Our Exclusive Masterclass Series is now in full swing, with students getting the opportunity to learn from the best of the best in the business!

A few weeks ago, Jack River (the moniker of Holly Rankin) joined our JMC Exclusive Masterclass line-up to host “Maintaining your authentic self while building a strong vision in the Music and Songwriting Business” where she took students on a journey through the key experiences, decisions and personal processes that created her career to date. Diving into the creation of her own vision as an artist and how that came to be, Rivers let us in on a few tips and tricks she has learnt behind finding the right team, why making mistakes are so important and why having independence in the Music Industry is a MUST.   

Anyone who had the chance to tune in would have been very impressed with what our Masterclass Host had to offer, but don’t just take our word for it. We had a chat with a few music students in different trimesters who listened in an got their honest feedback about Jack Rivers session. (Spoiler Alert: Don't miss the next Masterclass - these are really good).

Was the Jack River Masterclass useful in giving you more motivation and a bit more wisdom about the music industry to help you pursue a career in music? 

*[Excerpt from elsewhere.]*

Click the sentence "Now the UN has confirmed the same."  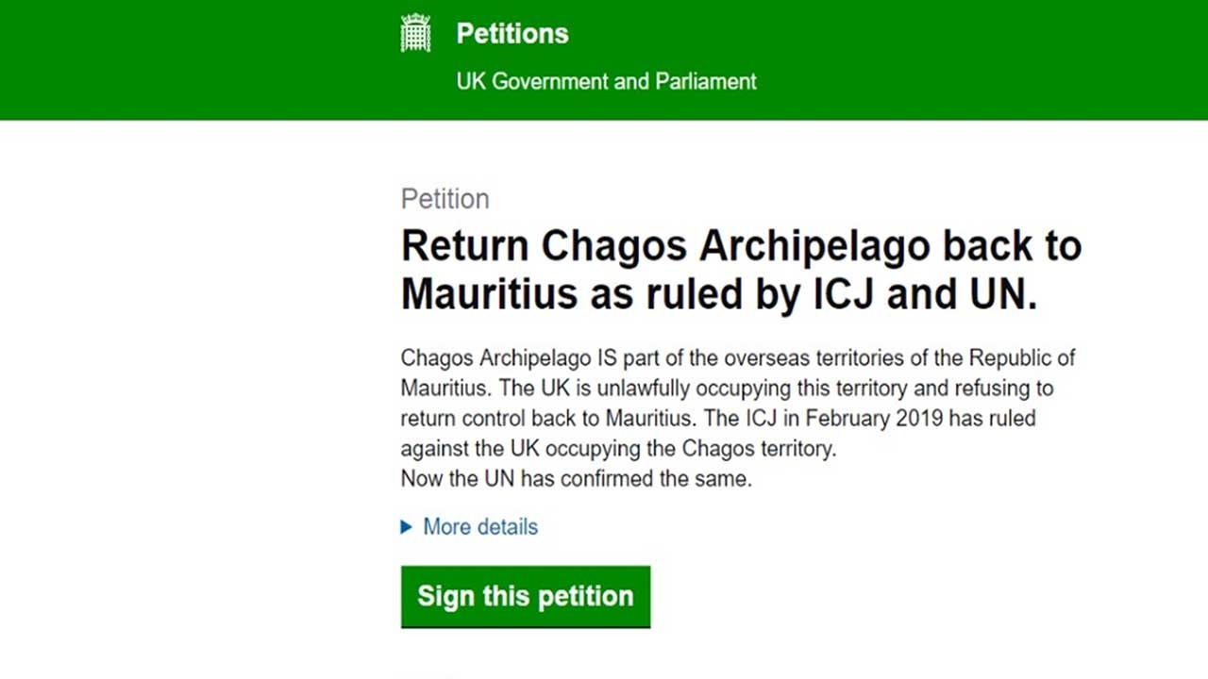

Amy (Tri 2): Absolutely. The masterclasses are super inspiring and motivating and there’s always some cool new creative techniques I end up experimenting with after going to one. The Jack River masterclass in particular was AMAZING. I’ve got her music on my current playlists so not only was it super exciting meeting her, but to get her tried and tested methods and insight from within the music industry was incredible.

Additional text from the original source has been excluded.